Fall Colors · River/Creek · Views · Wildflowers · Wildlife
Adventure Pass required to park at Chantry Flats.
Need to Know
Adventure Pass required to park at Chantry Flat. Lot fills early on weekends. Top section of trail can be dangerous if there is ice or snow on trail.
This trail starts at the junction with the Gabrielino Trail (NRT) 11W14
0.1 miles west (upstream) from Spruce Grove Trail Camp. It shortly crosses the stream and goes around the historic Sturtevant Camp, one of the last surviving backcountry lodges in the range. There is a junction with the Zion Trail #11W17
going left (south) that connects with the Lower Winter Creek Trail #11W15
The trail continues along the stream as the canyon widens, and then begins a steep climb through an impressive forest of oaks and bigcone spruce. It is not uncommon to see deer on this remote section. The trail turns away from the stream and begins a series of long steep switchbacks which occasionally come out of the forest into open chaparral of ceanothus and manzanita. On clear days, there are nice views of the Los Angeles Basin. The switchbacks shorten near the summit and the trail comes to a junction near the top. The right fork leads to an impressive view point in about 100 ft. The left fork follows a fence, and the trail ends at a road near the 100" telescope.

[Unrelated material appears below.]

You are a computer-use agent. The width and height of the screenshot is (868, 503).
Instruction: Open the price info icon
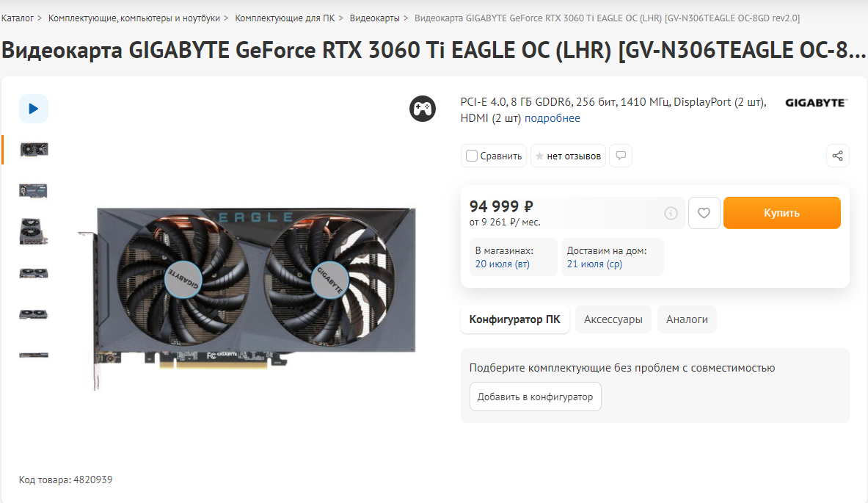[x=671, y=213]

Turn left on the road and go west. There is a museum and, further west, a pavilion that houses the Cosmic Cafe (hours vary by season). There are restrooms and water, subject to local conditions. It is possible to make a loop run with the Mt. Wilson Trail #11W22
and Winter Creek Trail #11W20
if returning to Chantry Flat.
Thanks to John McKinney, The Trailmaster, for sharing this trail description. To learn more about trails in California, check out his guides at The Trailmaster Store
Flora & Fauna
One of the most impressive groves of bigcone spruce. Oaks, bay, alders provide good shape and maples turn bright colors in fall. Look for rare madrone trees near Spruce Grove Camp. Birds, rabbit, and deer are commonly spotted. Watch for and avoid poison oak.